I feel twelve inches is the minimum for a house I plan to live in for more than four years. In terms of energy savings, it is the best bang for the buck. To add six inches to a 1,000 square foot house might cost about $300 if you do it yourself. If you use air-conditioning, you could save this investment in as few as two to three years. Not only will you save energy costs, your home will be much more comfortable.
Typically, the preferred insulation is fiberglass in a roll or batten style. If there is some existing insulation, use unfaced insulation. Only use faced insulation (with paper or foil) in new construction when the facing can be against the heated area. The facing acts as a vapor barrier, something you do not want between layers of insulation in the attic.

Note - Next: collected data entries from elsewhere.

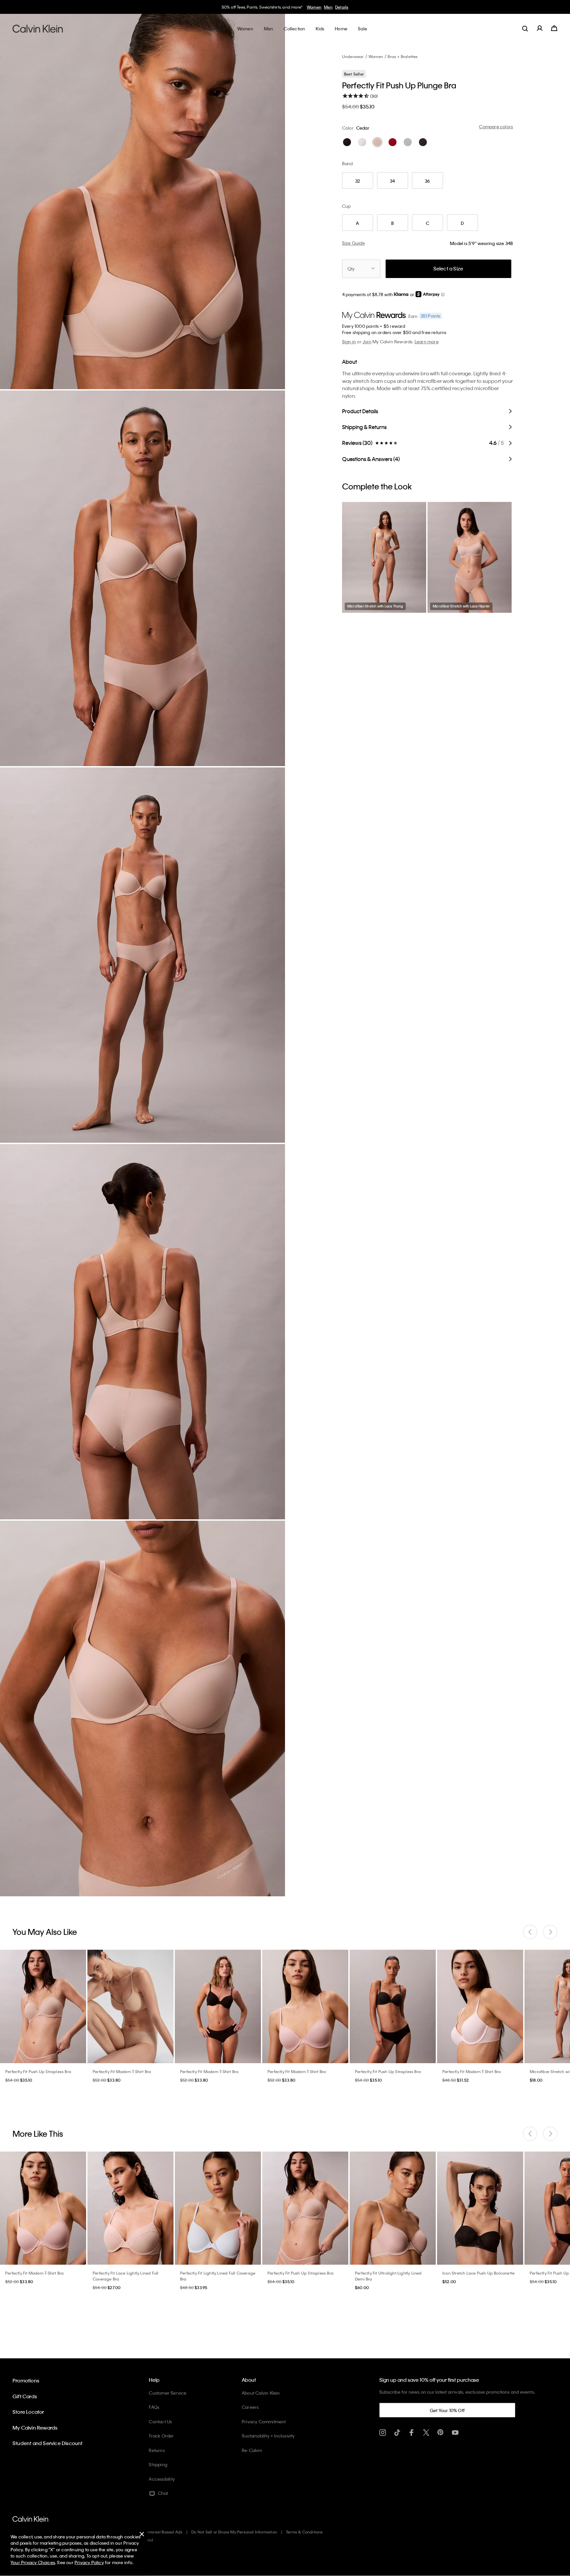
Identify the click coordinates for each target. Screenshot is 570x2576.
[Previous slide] (530, 1932)
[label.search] (525, 28)
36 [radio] (427, 181)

Blown in insulation, also known as cellulose (a chopped up, fireproofed paper), is the choice if there are many obstructions in the attic making using blanket type insulation too difficult to install.
One thing to prevent is putting so much insulation at the outside edges of the attic so it touches the roof boards. If the insulation touches the roof, it can melt the snow in the winter and create an ice dam.
An ice dam forms when snow on the roof melts and re-freezes at the gutter. This frozen dam does not let melting snow run off the roof, it traps it. Water is forced up under the shingles and rots the roof-boards, rafters and the fascia. Now you may know why the gutter keeps falling off.
Always keep the insulation at least an inch from the roof. The air gap will let air from the overhang vent into the attic. This fends off humidity and keeps the roof boards the same temperature as the outside air. This air gap allows any moisture that does get into the area evaporate away.
Less rot, less mold, less damage and a warmer or cooler home all for a one-time investment.